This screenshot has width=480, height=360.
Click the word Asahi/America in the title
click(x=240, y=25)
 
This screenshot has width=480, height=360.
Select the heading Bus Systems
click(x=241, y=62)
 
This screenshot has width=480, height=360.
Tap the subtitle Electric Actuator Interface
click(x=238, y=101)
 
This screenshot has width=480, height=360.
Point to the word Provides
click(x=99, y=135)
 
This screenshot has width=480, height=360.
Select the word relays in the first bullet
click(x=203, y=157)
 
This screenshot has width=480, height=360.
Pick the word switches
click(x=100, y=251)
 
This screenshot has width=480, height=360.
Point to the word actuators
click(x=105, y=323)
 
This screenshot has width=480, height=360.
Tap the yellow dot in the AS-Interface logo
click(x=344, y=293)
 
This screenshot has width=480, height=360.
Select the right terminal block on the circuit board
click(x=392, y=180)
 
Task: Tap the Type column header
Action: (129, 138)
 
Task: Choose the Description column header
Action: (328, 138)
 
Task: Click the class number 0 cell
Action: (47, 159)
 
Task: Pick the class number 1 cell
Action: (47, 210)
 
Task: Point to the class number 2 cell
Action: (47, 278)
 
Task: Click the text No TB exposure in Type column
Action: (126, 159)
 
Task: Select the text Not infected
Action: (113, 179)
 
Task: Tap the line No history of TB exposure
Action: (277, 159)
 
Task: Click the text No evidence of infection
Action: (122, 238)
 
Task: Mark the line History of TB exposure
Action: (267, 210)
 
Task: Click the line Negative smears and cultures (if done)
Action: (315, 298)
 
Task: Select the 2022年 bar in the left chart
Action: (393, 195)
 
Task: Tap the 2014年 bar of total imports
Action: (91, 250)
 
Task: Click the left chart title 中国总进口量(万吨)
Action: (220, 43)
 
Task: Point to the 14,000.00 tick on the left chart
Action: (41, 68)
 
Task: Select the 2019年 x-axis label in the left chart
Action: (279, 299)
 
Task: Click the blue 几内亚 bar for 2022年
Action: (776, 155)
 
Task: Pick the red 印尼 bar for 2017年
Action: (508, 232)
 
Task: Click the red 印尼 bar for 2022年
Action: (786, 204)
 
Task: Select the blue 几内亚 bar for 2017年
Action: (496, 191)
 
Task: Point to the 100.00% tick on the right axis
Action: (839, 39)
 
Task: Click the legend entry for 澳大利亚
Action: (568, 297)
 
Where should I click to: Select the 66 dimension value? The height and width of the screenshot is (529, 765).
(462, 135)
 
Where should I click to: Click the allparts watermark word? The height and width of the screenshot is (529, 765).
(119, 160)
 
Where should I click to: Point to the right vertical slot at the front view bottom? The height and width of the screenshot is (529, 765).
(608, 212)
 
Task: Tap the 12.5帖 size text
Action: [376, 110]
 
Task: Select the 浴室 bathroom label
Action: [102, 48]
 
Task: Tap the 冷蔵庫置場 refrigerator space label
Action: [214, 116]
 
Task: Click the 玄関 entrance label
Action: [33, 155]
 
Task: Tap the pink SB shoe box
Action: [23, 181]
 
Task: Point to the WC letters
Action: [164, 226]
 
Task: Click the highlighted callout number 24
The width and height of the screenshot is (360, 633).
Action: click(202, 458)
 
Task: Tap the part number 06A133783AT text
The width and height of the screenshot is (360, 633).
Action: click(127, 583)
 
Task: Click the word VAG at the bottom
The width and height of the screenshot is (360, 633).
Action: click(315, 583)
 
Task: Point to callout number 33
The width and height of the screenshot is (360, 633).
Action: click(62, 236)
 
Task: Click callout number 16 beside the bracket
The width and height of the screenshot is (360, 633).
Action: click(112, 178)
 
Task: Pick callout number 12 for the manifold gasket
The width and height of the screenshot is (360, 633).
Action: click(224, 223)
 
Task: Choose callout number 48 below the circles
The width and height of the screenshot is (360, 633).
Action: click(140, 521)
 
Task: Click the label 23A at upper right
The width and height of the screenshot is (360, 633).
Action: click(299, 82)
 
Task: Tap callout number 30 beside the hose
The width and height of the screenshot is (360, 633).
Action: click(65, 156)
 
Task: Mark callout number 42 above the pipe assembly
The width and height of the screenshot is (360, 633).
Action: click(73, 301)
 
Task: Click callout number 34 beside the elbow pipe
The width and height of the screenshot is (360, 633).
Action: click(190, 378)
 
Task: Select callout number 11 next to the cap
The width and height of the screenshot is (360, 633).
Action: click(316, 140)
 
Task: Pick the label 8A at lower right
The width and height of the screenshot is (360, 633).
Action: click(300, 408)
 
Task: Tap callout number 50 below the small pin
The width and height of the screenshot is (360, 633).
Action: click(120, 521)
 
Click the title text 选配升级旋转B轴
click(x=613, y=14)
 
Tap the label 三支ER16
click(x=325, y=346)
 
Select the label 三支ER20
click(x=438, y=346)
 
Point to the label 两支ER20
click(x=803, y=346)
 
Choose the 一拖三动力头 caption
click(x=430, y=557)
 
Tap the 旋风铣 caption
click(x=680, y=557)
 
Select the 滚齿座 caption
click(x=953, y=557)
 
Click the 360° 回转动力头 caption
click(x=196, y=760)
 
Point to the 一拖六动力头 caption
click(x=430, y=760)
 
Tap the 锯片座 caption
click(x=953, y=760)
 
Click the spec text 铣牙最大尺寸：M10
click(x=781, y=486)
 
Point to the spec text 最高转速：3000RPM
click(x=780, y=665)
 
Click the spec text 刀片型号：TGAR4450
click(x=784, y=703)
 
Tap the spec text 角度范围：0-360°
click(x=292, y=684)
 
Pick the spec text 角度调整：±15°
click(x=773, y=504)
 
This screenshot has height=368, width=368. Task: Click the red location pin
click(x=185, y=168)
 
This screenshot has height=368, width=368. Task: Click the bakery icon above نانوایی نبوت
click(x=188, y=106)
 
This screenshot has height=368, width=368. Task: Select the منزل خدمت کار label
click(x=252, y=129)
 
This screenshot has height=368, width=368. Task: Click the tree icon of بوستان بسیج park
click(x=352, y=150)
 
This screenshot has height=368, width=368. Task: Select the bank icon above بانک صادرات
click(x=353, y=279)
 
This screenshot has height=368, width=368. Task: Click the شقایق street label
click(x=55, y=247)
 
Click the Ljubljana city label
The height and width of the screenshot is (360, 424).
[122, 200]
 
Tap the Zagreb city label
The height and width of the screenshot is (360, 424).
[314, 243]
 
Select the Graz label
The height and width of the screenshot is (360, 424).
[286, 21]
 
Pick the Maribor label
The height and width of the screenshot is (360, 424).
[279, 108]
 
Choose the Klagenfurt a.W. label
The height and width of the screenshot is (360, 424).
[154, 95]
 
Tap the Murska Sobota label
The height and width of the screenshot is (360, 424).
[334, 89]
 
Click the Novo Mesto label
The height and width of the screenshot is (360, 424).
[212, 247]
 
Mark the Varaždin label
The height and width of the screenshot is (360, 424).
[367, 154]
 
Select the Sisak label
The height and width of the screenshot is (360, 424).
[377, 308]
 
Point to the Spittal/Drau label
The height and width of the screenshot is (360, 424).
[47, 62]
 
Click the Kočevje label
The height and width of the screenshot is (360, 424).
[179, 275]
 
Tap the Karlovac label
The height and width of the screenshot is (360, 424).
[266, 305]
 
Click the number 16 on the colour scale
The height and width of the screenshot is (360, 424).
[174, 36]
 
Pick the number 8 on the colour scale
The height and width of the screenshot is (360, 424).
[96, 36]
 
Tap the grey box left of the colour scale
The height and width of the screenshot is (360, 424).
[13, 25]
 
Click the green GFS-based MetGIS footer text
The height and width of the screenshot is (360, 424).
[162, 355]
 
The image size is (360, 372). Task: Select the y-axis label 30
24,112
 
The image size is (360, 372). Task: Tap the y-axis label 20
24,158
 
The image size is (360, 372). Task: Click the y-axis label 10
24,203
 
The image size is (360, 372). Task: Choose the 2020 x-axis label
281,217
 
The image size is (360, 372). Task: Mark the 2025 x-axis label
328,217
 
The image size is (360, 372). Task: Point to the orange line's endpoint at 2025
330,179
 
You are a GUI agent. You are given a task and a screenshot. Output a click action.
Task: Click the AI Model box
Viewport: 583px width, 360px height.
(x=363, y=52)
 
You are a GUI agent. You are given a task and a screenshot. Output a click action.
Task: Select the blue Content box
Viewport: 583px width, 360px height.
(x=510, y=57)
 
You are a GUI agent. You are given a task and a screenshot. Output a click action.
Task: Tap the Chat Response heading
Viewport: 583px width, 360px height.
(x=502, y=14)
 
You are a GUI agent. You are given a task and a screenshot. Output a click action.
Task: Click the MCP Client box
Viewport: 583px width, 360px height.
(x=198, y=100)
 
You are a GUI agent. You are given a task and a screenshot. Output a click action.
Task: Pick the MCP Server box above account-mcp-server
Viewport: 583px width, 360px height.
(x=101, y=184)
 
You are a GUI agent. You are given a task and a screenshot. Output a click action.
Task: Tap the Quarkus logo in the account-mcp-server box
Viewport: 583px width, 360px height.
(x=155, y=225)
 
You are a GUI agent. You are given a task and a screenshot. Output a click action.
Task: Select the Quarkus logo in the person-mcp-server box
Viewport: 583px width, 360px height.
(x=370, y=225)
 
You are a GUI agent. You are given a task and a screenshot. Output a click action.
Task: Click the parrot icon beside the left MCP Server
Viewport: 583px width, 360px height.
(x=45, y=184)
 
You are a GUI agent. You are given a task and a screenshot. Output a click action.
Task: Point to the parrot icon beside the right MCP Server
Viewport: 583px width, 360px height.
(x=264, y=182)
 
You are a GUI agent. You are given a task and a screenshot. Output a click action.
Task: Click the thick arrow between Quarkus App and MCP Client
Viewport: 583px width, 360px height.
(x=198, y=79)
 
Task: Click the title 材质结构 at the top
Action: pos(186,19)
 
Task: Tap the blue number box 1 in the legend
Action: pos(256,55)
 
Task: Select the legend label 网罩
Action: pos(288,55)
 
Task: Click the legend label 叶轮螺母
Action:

==*==

What the task asks
Revise the lines from the start through the line containing "Action: (496, 191)", changing "Tap" to "Press" and leaving everything else as it is.

Solution for this exercise
This screenshot has width=480, height=360.
Click the word Asahi/America in the title
click(x=240, y=25)
 
This screenshot has width=480, height=360.
Select the heading Bus Systems
click(x=241, y=62)
 
This screenshot has width=480, height=360.
Press the subtitle Electric Actuator Interface
click(x=238, y=101)
 
This screenshot has width=480, height=360.
Point to the word Provides
click(x=99, y=135)
 
This screenshot has width=480, height=360.
Select the word relays in the first bullet
click(x=203, y=157)
 
This screenshot has width=480, height=360.
Pick the word switches
click(x=100, y=251)
 
This screenshot has width=480, height=360.
Point to the word actuators
click(x=105, y=323)
 
This screenshot has width=480, height=360.
Press the yellow dot in the AS-Interface logo
click(x=344, y=293)
 
This screenshot has width=480, height=360.
Select the right terminal block on the circuit board
click(x=392, y=180)
 
Task: Press the Type column header
Action: (129, 138)
 
Task: Choose the Description column header
Action: (328, 138)
 
Task: Click the class number 0 cell
Action: (47, 159)
 
Task: Pick the class number 1 cell
Action: (47, 210)
 
Task: Point to the class number 2 cell
Action: (47, 278)
 
Task: Click the text No TB exposure in Type column
Action: (126, 159)
 
Task: Select the text Not infected
Action: (113, 179)
 
Task: Press the line No history of TB exposure
Action: (277, 159)
 
Task: Click the text No evidence of infection
Action: (122, 238)
 
Task: Mark the line History of TB exposure
Action: (267, 210)
 
Task: Click the line Negative smears and cultures (if done)
Action: (315, 298)
 
Task: Select the 2022年 bar in the left chart
Action: (393, 195)
 
Task: Press the 2014年 bar of total imports
Action: (91, 250)
 
Task: Click the left chart title 中国总进口量(万吨)
Action: (220, 43)
 
Task: Point to the 14,000.00 tick on the left chart
Action: (41, 68)
 
Task: Select the 2019年 x-axis label in the left chart
Action: (279, 299)
 
Task: Click the blue 几内亚 bar for 2022年
Action: (776, 155)
 
Task: Pick the red 印尼 bar for 2017年
Action: (508, 232)
 
Task: Click the red 印尼 bar for 2022年
Action: (786, 204)
 
Task: Select the blue 几内亚 bar for 2017年
Action: (496, 191)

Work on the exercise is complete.